Il singolare esperimento di Capcom ha in qualche caso pagato lo scotto di un fraintendimento di fondo; interpretato e fortemente criticato come un ripetitivo e impacciato action game à la Devil May Cry in salsa shooteristica, complici l’inquadratura in terza persona, il personaggio carismatico e la componente stylish, non è stato riconosciuto nella sua intima natura di shoot ‘em up nudo, crudo e inflessibilmente disciplinato.

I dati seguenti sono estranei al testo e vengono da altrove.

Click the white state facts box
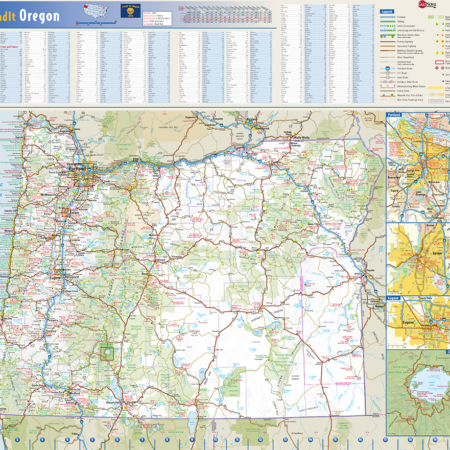This screenshot has width=450, height=450. [x=157, y=18]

Vanessa Z. Schneider non può sparare mentre si muove; è un limite tanto incontestabile quanto opprimente, ma è proprio su di esso che il gameplay sceglie di fondarsi, articolandosi in un’alternanza serrata tra caprioleggianti schivate laterali, sfruttamento delle coperture fornite dallo scenario e fasi d’attacco. Il giocatore è impossibilitato a sfogare la propria esigenza di distruzione e predominio, non può scagliarsi frontalmente attraverso il fuoco nemico; è invece chiamato a trattenere i propri impulsi, ad auto-regolarsi, colpendo senza pietà solo una volta curata la fase difensiva: l’alternativa è una morte rapida e sconsolante.
La sola, liberatoria concessione di un impianto di gioco tanto claustrofobico è rappresentata dalle Energy Drive, mosse speciali legate alla tipologia di esoscheletro indossata dalla protagonista e differenziate per gittata e modalità di esecuzione; la classica “smart bomb” è rielaborata in una breve coreografia danzata, che dona un’invulnerabilità momentanea e si conclude in un attacco di notevole potenza d’urto.Stesso rigore è manifestato dalla scenografie, per lo più asettiche installazioni tecnologiche inframmezzate da brevi escursioni in panorami desertici; dove finiscano la coerenza stilistica ed il minimalismo ricercato ed inizi la monotonia, è la sensibilità dello spettatore a stabilirlo.